*Try it*:
Beginning with the line containing "Task: Expand panel" and ending at the last line of the data, set down every line exactly, leaving out all pictures.

*Records to process*:

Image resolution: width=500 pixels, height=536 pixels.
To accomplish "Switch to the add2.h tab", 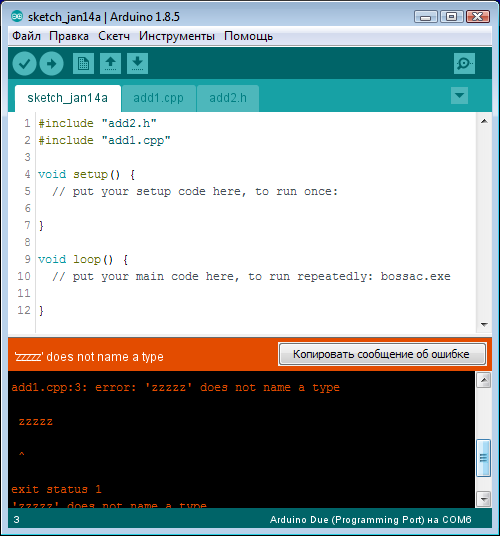I will point(228,98).
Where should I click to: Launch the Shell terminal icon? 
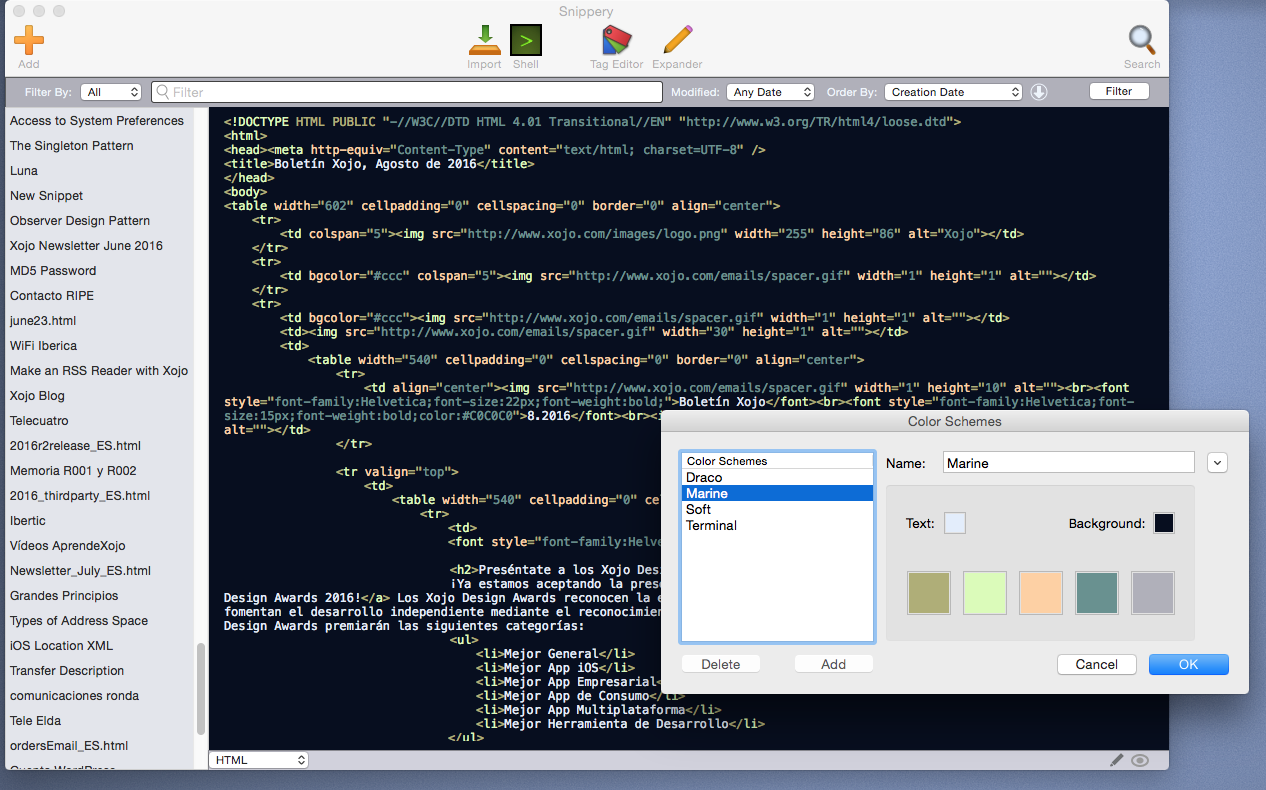click(526, 40)
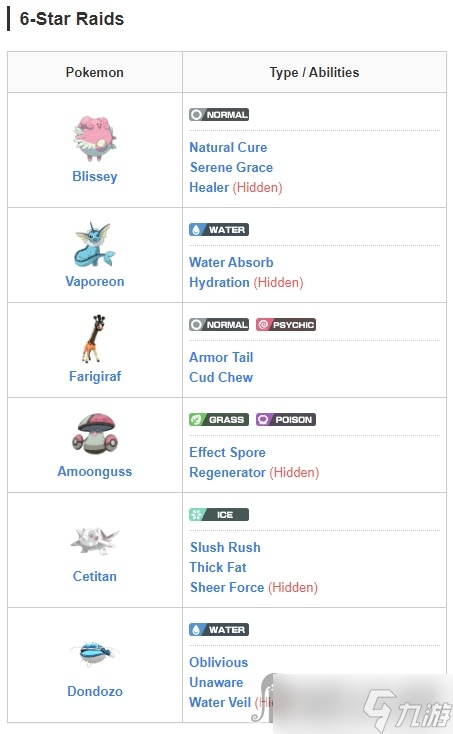Open the Natural Cure ability link
The width and height of the screenshot is (453, 734).
[x=228, y=147]
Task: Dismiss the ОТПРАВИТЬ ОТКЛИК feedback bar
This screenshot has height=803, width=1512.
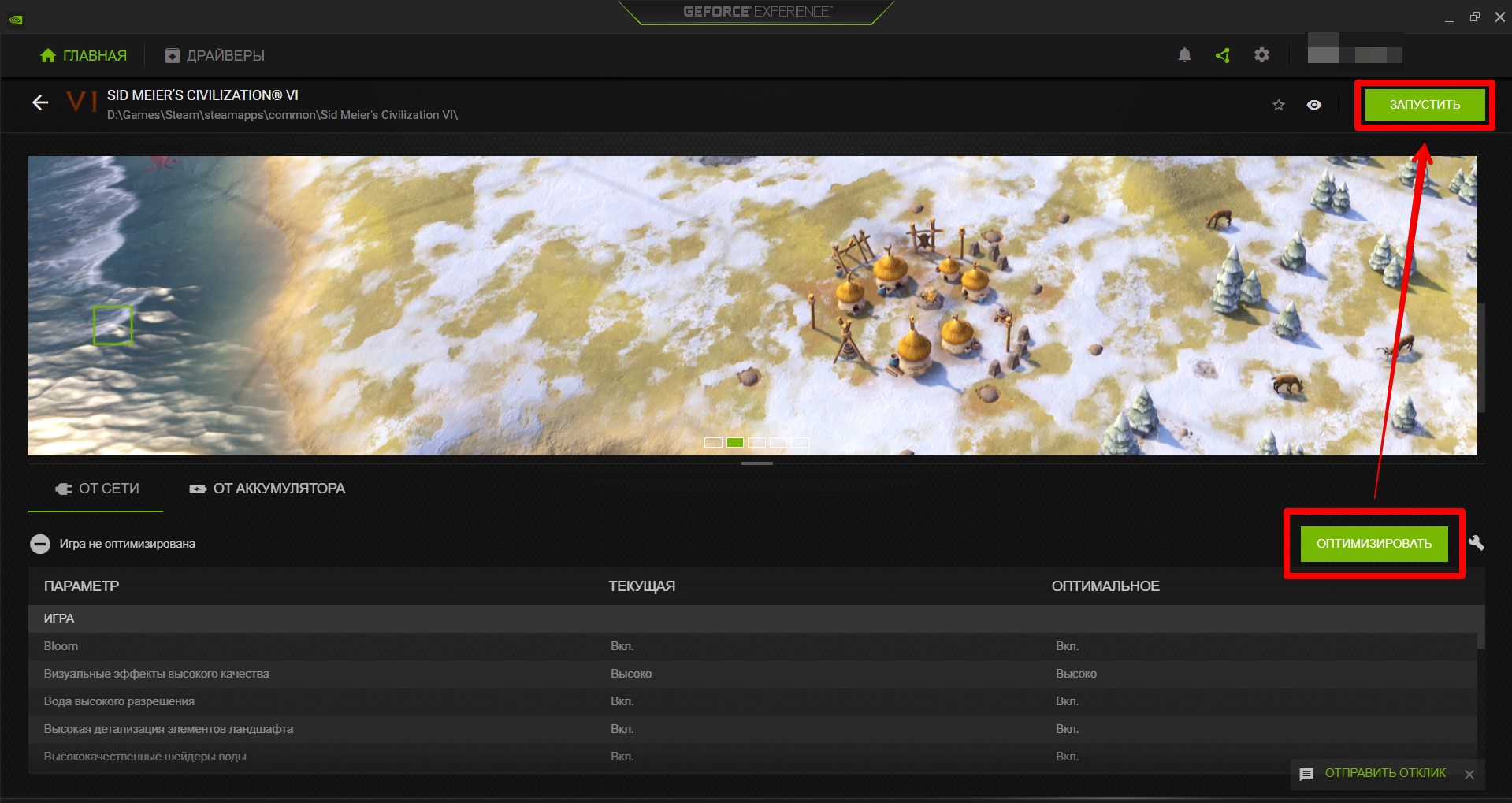Action: (x=1469, y=775)
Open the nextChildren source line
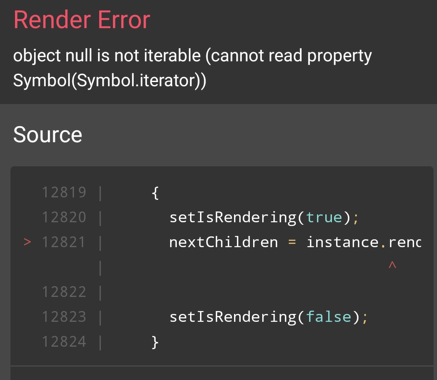This screenshot has height=380, width=437. 295,242
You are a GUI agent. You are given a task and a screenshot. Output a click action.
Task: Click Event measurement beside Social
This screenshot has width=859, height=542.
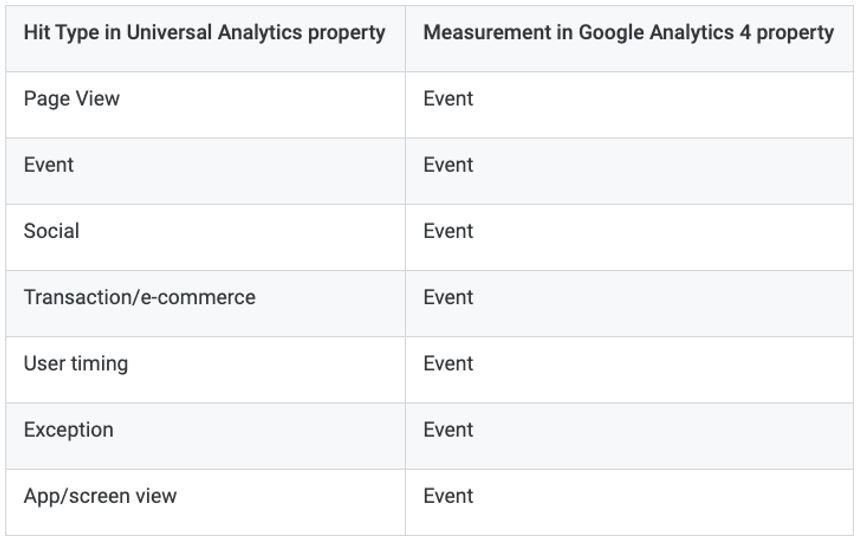coord(629,237)
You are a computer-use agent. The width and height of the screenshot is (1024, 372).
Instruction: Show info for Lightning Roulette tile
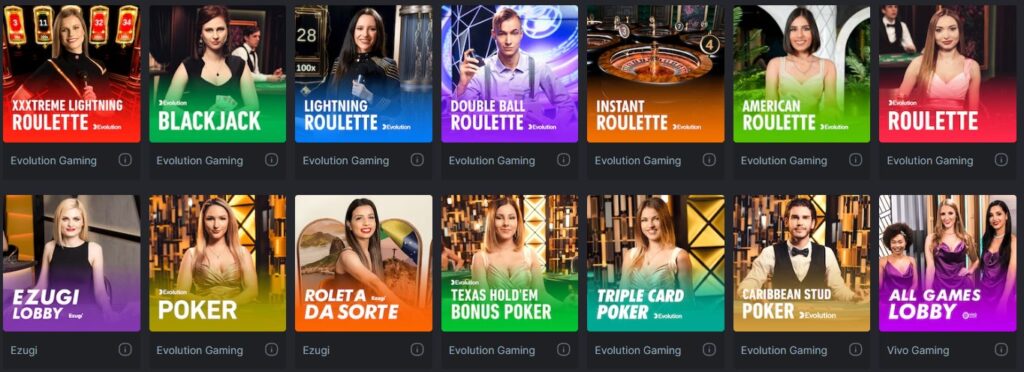click(x=417, y=160)

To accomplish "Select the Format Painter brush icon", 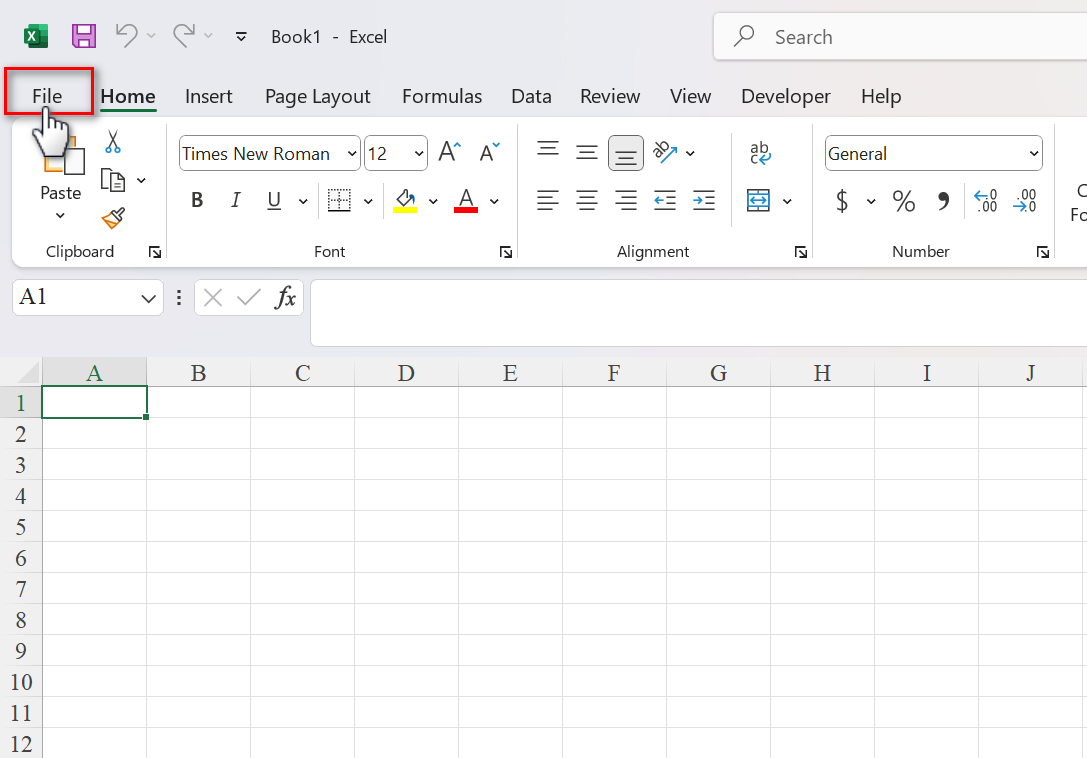I will [x=113, y=218].
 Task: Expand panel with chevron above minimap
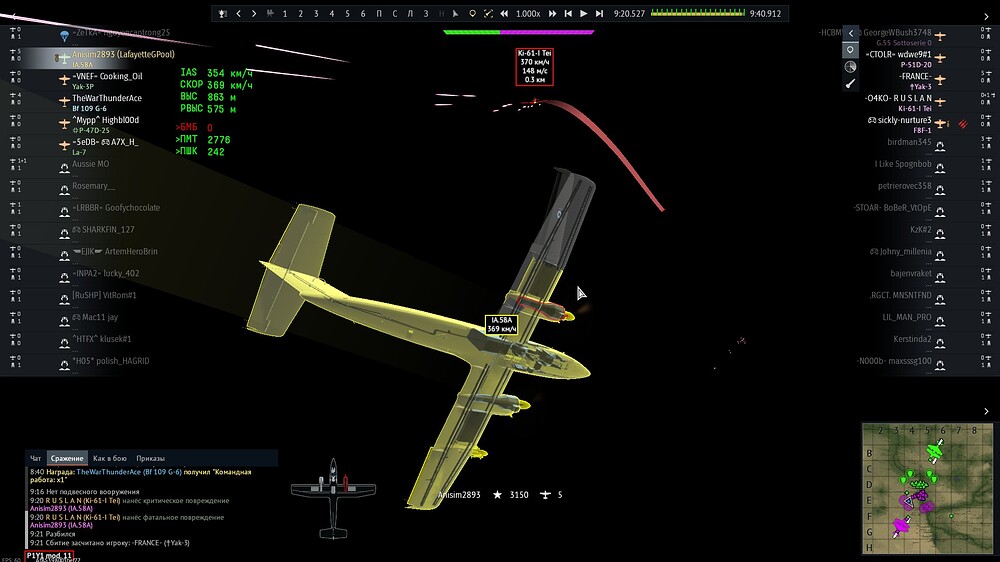(x=986, y=411)
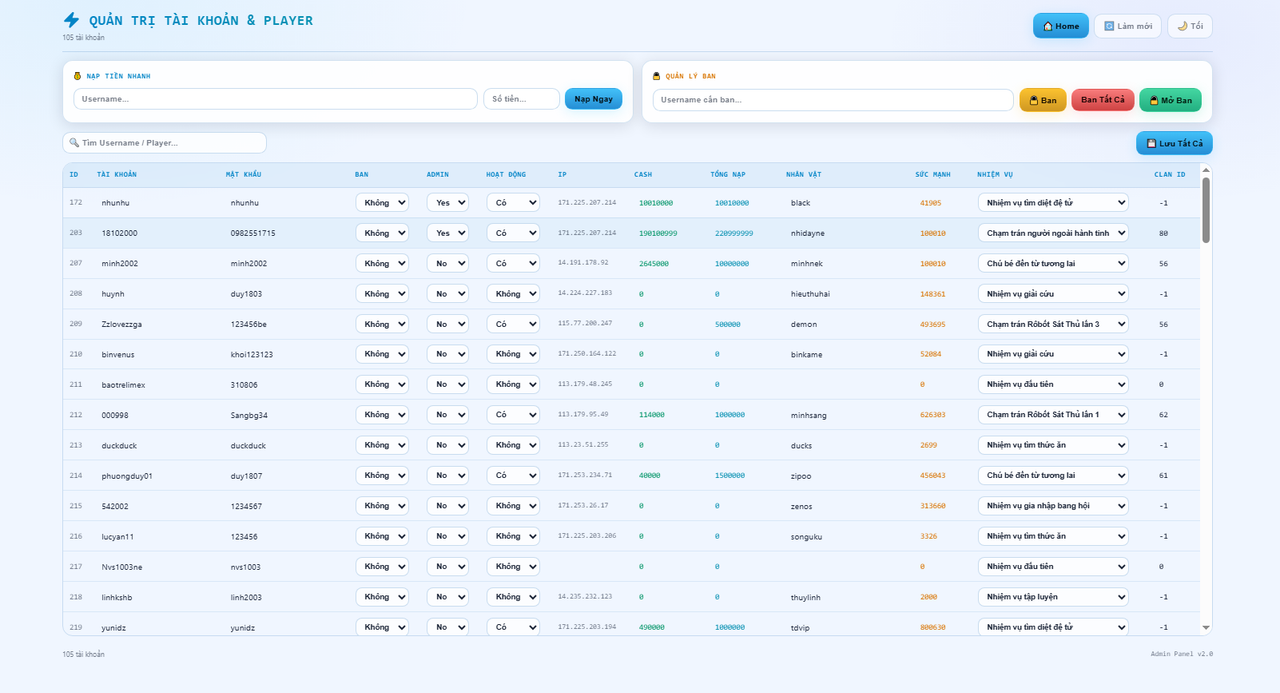Click the Tài Khoản column header
1280x693 pixels.
tap(117, 175)
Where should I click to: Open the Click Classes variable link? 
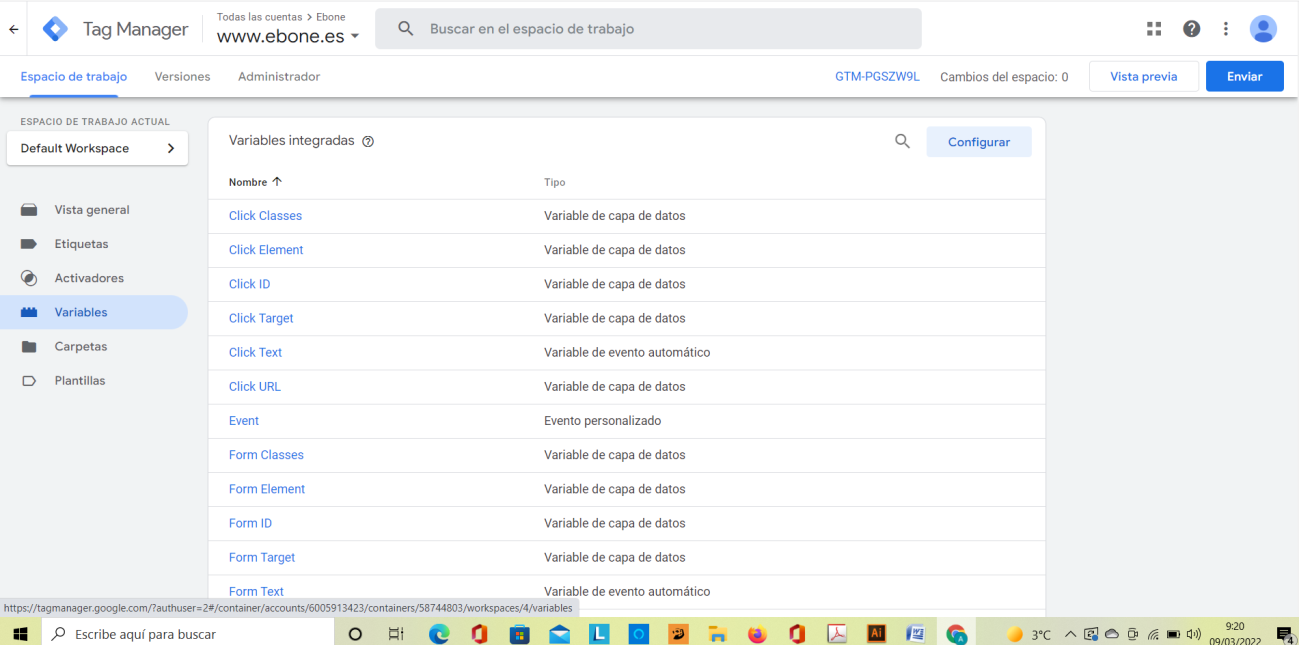265,216
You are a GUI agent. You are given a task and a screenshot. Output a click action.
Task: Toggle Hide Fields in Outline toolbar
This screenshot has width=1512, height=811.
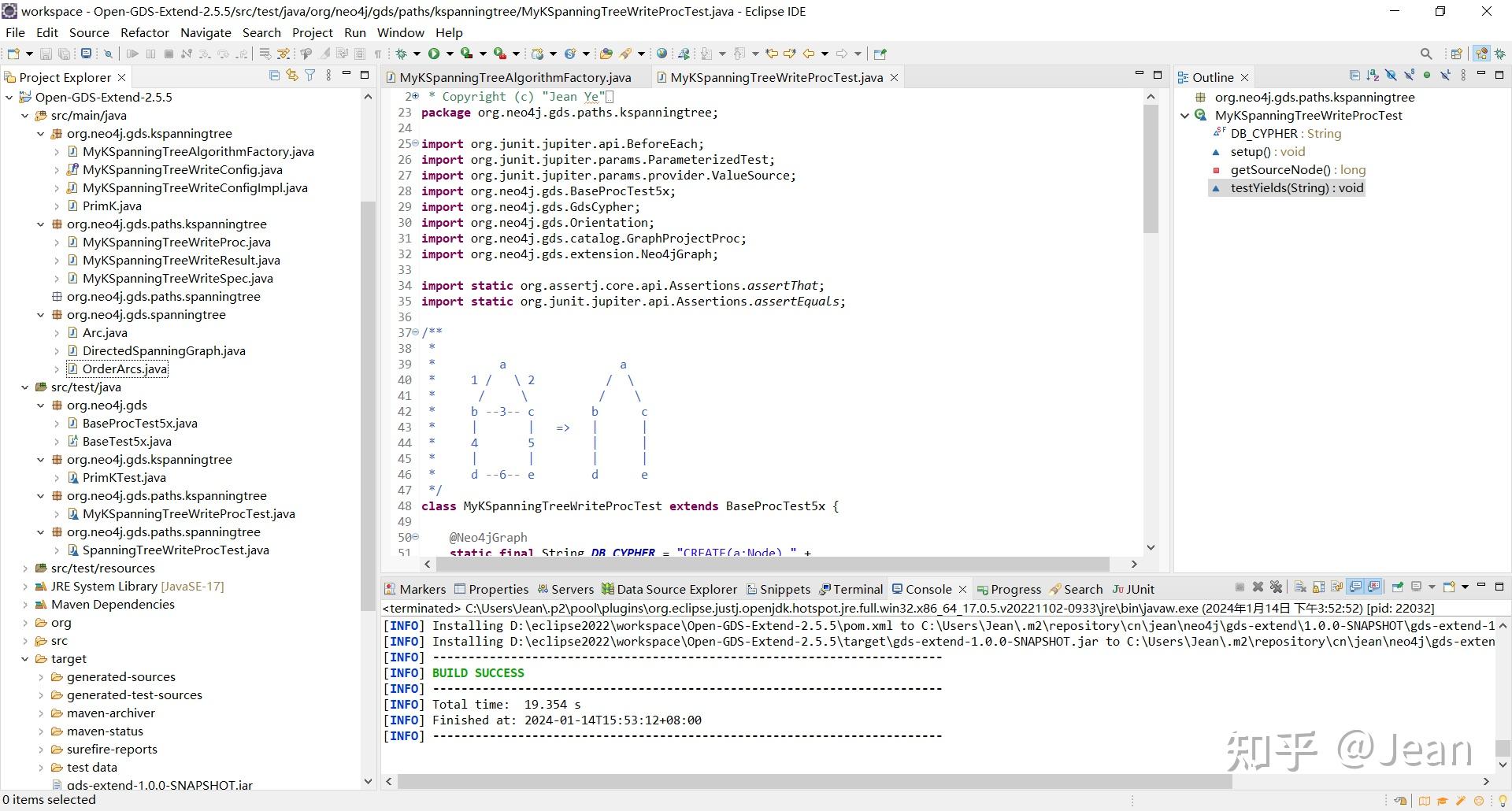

*The completed task*:
 Task: Expand panel with chevron above minimap
(x=986, y=411)
Click the Tài Khoản column header
1280x693 pixels.
tap(117, 175)
Where should I click to: Open the Click Classes variable link? 
265,216
You are a GUI agent. You are given a task and a screenshot. Output a click action.
Task: Toggle Hide Fields in Outline toolbar
This screenshot has width=1512, height=811.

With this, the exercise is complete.